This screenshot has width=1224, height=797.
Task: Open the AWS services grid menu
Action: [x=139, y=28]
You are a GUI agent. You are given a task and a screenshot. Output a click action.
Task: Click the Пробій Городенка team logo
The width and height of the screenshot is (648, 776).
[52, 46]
==
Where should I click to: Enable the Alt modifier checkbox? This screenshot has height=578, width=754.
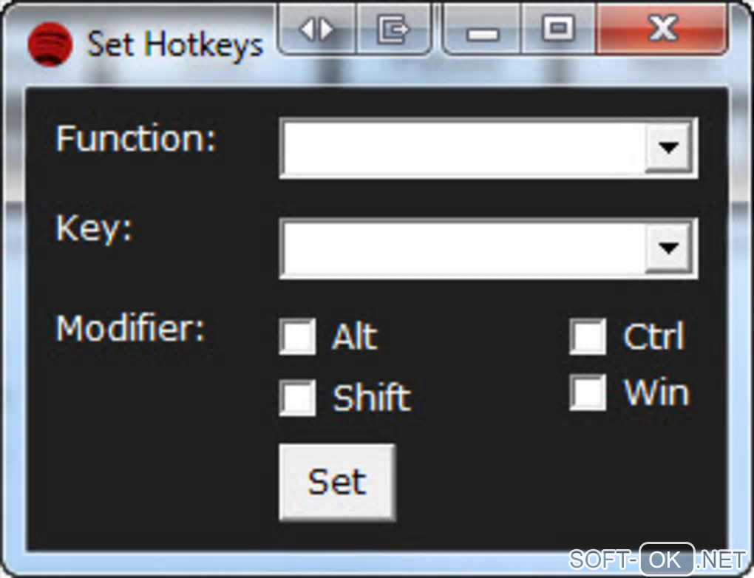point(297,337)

Direction:
Swap "checkbox" for "toggle" in the stretch of material from the line containing "Where should I" through the line containing "point(297,337)", changing nothing else, and leave the pictures out.

Output of the exercise:
Where should I click to: Enable the Alt modifier toggle? This screenshot has height=578, width=754.
point(297,337)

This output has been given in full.